Blake takes the expensive medication to the clinic run by Rosa (Alma Martinez)  for distribution, but plans to deliver some to an outlying community fringe dwellers who’ve fled from conventional society.  She dumps Cole and decides to kidnap Luke, who’s experiencing a withdrawal crisis, to accompany her and Bobby.

After encountering—and robbing—Uncle Joe (Craig Stark), the community’s self-declared gatekeeper, they wind up in the laid-back place, where the medicine-distribution purpose simply disappears and Blake and Luke meander about, apparently growing closer as they interact with locals like Emerald (Thea Sofie Loch Naess), most of whom are non-professional residents of Slab City, where the movie was shot.  They simply pontificate or perform depending on their predilections.

There is a conclusion of sorts as Joe, his cohort Tammie (Eden Brolin) and even Cole show up in pursuit  It’s not worth waiting for.

Though the script is credited to Mondragon, most of the dialogue sounds improvised, which is no help to Quartin or Sprouse, neither of whom seems expert at the art.  The rest of the cast either have a deer-in-the-headlight look or come across as way too anxious to make an impression by hamming it up.
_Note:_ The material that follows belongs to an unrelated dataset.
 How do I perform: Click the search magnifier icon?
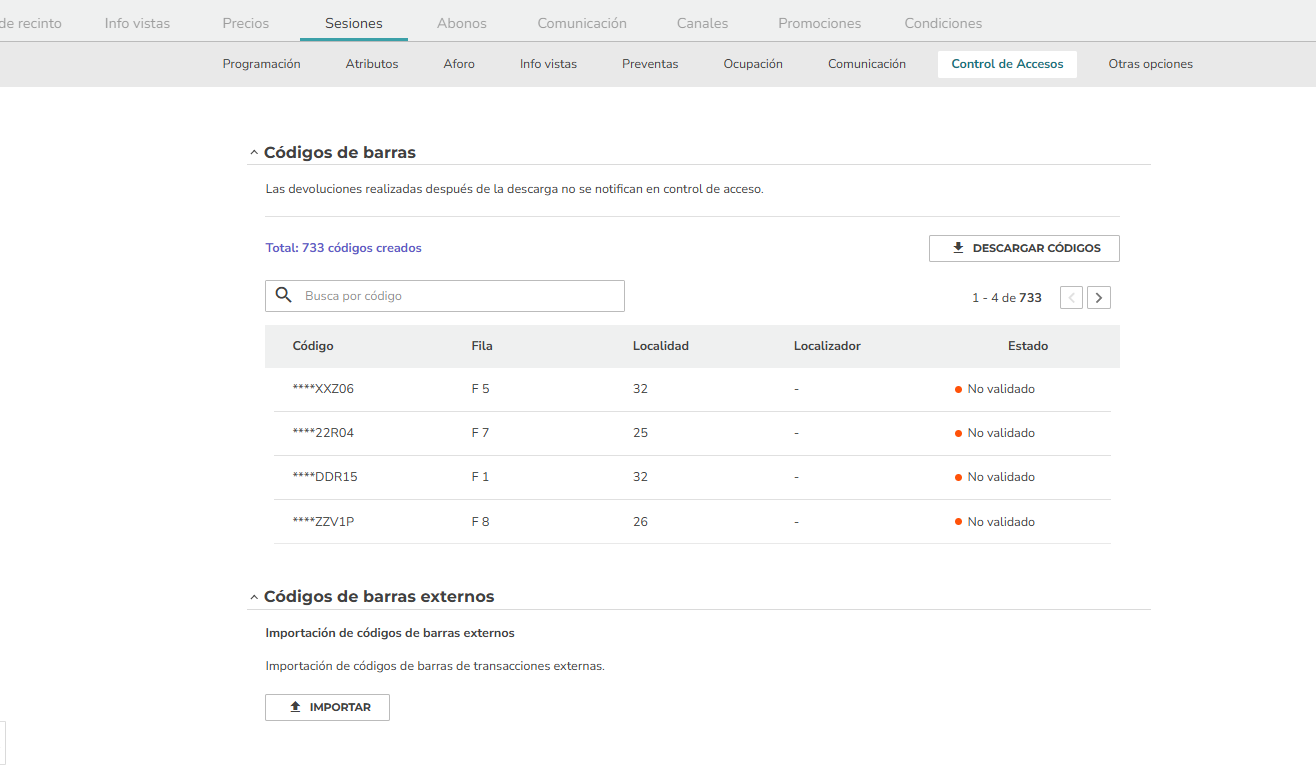click(x=284, y=295)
Visually Ben Brahem Ziryab’s cinematography careens from ragged and herky-jerky to painterly, with occasions in which the images literally turn into oils, and the editing by Joe D’Augustine and Fiona Mikey accentuates the hyperkinetic quality rather than ameliorating it.  Daniele Luppi’s eclectic score adds to the opaque quality of the whole.

What William Blake’s poem has to do with all of this is unclear, but “Tyger Tyger” does not burn bright, and it totally lacks symmetry, fearful or otherwise.